CODEWITHSUNDEEP
javascriptnode.jsgulp
Node.JS
Node.JS

Reputation: 1578

Excluding a file change in gulp but still keeping the file

The following is my simple gulp task:

I want to simply remove console.log from a minified file (or script.min.js) not from script.js, and I am failing.
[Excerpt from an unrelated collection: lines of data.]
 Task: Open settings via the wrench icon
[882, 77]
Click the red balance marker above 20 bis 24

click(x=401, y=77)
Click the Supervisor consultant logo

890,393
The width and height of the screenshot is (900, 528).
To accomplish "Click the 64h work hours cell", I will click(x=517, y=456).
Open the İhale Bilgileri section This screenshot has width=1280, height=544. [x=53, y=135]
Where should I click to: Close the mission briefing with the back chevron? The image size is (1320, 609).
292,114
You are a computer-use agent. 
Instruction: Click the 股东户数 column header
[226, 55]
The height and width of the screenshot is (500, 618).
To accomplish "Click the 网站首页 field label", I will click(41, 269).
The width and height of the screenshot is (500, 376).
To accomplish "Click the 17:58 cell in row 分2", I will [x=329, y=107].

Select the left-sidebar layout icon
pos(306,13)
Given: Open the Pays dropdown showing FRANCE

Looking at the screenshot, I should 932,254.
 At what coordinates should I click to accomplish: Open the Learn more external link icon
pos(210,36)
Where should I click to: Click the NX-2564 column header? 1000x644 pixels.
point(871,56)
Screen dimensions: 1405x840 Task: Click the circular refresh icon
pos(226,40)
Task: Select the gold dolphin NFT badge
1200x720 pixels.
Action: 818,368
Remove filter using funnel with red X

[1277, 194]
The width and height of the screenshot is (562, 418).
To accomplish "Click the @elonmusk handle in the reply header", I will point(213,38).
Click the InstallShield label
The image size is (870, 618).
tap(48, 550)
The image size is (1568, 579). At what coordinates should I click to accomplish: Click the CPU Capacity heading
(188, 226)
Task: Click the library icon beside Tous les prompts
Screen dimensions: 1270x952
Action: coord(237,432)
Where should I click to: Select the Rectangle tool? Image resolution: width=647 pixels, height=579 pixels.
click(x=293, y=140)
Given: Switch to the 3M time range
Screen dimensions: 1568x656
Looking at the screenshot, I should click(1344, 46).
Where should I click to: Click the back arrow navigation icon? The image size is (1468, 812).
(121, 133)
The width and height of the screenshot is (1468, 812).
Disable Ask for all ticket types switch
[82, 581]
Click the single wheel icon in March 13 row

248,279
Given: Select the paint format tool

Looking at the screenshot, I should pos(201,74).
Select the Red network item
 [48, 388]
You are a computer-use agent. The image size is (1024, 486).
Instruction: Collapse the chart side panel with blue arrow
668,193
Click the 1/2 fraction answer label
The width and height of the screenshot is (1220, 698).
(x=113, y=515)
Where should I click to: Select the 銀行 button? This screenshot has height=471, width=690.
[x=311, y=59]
I am looking for a way to run .pipe(gulpRemoveLogging... only on a minified file (i.e. script.min.js) and do not modify anything from script.js

var gulp = require("gulp"),
minify = require("gulp-minify"),
gulpRemoveLogging = require("gulp-remove-logging");

var _dist_path = "./dist/"; // relative path

// minify JS files
gulp.task("minify-js", function() {
    return gulp.src(path.join(_dist_path, "/*.js"))
        .pipe(minify({
            ext: {
                src: ".js",
                min: ".min.js"
            },
            ignoreFiles: ["-min.js"]
        }))
        .pipe(gulpRemoveLogging({
            namespace: ["console", "window.console"]    // remove these namespaces. e.g. console.log("..."), window.console.log("...")
        }))
        .pipe(gulp.dest(_dist_path));
});

Upvotes: 1

Views: 80

Answers (1)

Node.JS
Node.JS

Reputation: 1578

Solved the problem:

Added .pipe(gulpIgnore("smartsitescripts.js")) between .pipe(minify({ ... and .pipe(gulpRemoveLogging ...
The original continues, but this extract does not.